Bruxelles va renvoyer au printemps son verdict sur le budget de la France, mais va demander à Paris plus d'efforts pour réduire son déficit, sous peine de sanctions.
La Commission européenne doit annoncer vendredi ses avis sur les projets de budget 2015 des pays membres de la zone euro. Les débats ont été vifs au sein de la Commission, comme l'a illustré la semaine dernière la tribune au vitriol contre la France du commissaire allemand Günther Oettinger.
Les chefs de cabinet des commissaires se sont réunis exceptionnellement le week-end dernier pour caler la position de l'exécutif. Une réunion plénière de la Commission était programmée mardi après-midi pour l'entériner.
Sept pays vont être jugés "à risque" de ne pas respecter les règles européennes en matière de déficit et de dette, a-t-on appris de source européenne. Parmi eux, la France, mais aussi l'Espagne et le Portugal pour leurs déficits excessifs, l'Italie et la Belgique pour leur dette.
Le sort de la France est au centre des attentions. Elle avait obtenu un nouveau délai de deux ans, jusqu'en 2015, pour ramener son déficit public sous la barre des 3%. Mais elle sera loin du compte puisque Paris prévoit un déficit de 4,3% l'an prochain et un retour dans les clous seulement en 2017.
Pour autant, la Commission et son président Jean-Claude Juncker ont décidé de ne donner à ce stade ni nouveau délai ni nouvel objectif à la France, et renoncé à ouvrir une procédure de sanctions pour ses dérapages en 2014 et la faiblesse de son effort structurel en 2015.
Elle a préféré temporiser en reportant ces décisions au printemps, probablement fin mars. Bruxelles y verra alors plus clair après la clôture des comptes 2014, le vote définitif du budget 2015 et l'évaluation plus précise des incidences budgétaires des réformes promises par Paris.
"Ceci nous permettra de faire valoir que nous avons parfaitement tenu nos engagements pour 2014 et 2015", a-t-on estimé mardi dans l'entourage du ministre des Finances Michel Sapin, avant d'ajouter: "ce qui importe, c'est la croissance et notre capacité à adopter des politiques en ce sens".

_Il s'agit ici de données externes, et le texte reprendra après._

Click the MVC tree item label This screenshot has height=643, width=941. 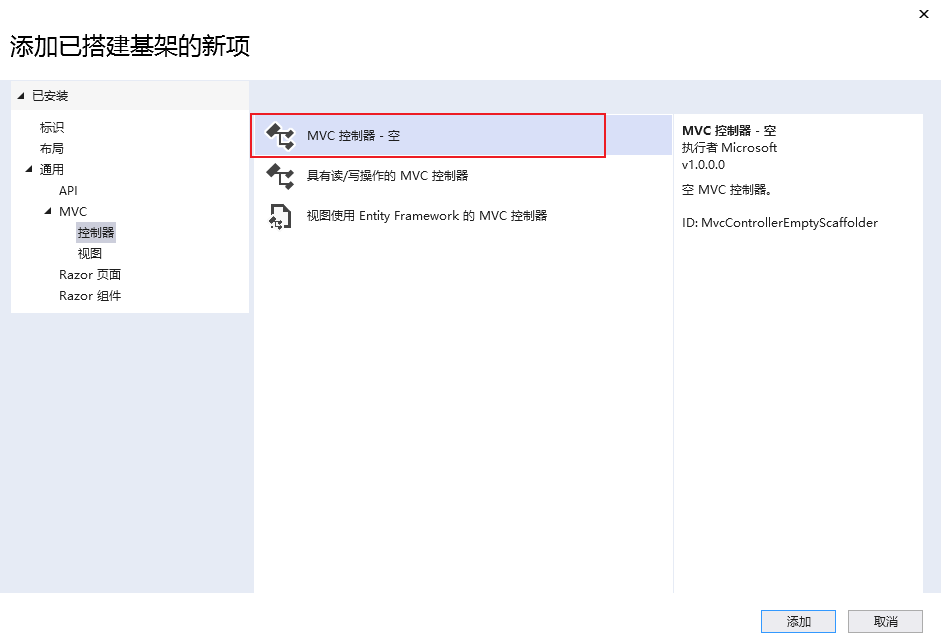[x=73, y=211]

- Lettre de Paris à Bruxelles -
Mais la Commission va demander clairement plus d'efforts à la France. Paris s'était engagé à fournir en 2015 un effort structurel (hors effet de la conjoncture) correspondant à 0,8% du PIB. La France a annoncé in extremis fin octobre un effort de 0,5%, le minimum exigé par la Commission. Mais après un examen précis, les services de l'exécutif européen n'y croient pas. Ils ont ramené ce chiffre à 0,3%. La France doit donc à tout prix trouver de nouveaux moyens pour remonter à 0,5%, confie-t-on à la Commission.
L'OCDE s'est invitée dans le débat en soutenant les politiques plus souples voulues par Paris et Rome. "La zone euro s'approche du point mort et fait peser un risque majeur pour la croissance mondiale", a indiqué mardi l'organisation économique, ajoutant que "le rythme plus lent de consolidation budgétaire structurelle () que la France et l'Italie proposent dans le cadre de leurs budgets 2015 semble justifié".
En fin de semaine dernière, le Premier ministre français Manuel Valls, comme son homologue italien Matteo Renzi, ont envoyé une lettre à Bruxelles pour confirmer leurs engagements en matière de réformes. C'est ce qui a permis d'éviter le scénario humiliant des sanctions, assure-t-on au Berlaymont, le siège de la Commission.
Paris a déjà engagé des réformes, notamment de réduction des charges des entreprises avec le pacte de responsabilité. Le ministre de l'Economie Emmanuel Macron doit présenter en décembre un projet de loi sur l'activité, qui comportera de nouvelles mesures de libéralisation de l'économie, y compris du marché du travail.
"Il nous faut peut-être afficher () des mesures qui montrent que la France a parfaitement compris le monde dans lequel elle vit", a déclaré la semaine dernière M. Valls, sans préciser s'il parlait de la loi Macron ou d'autres mesures.
L'attaque de M. Oettinger jeudi dernier contre la France, fustigeant un "pays déficitaire récidiviste" et appelant Bruxelles à le traiter avec "rigueur", a été mal vécue. C'est une "très mauvaise méthode" pour assurer la collégialité, dénonce-t-on dans l'entourage de son collègue français Pierre Moscovici, chargé des Affaires économiques.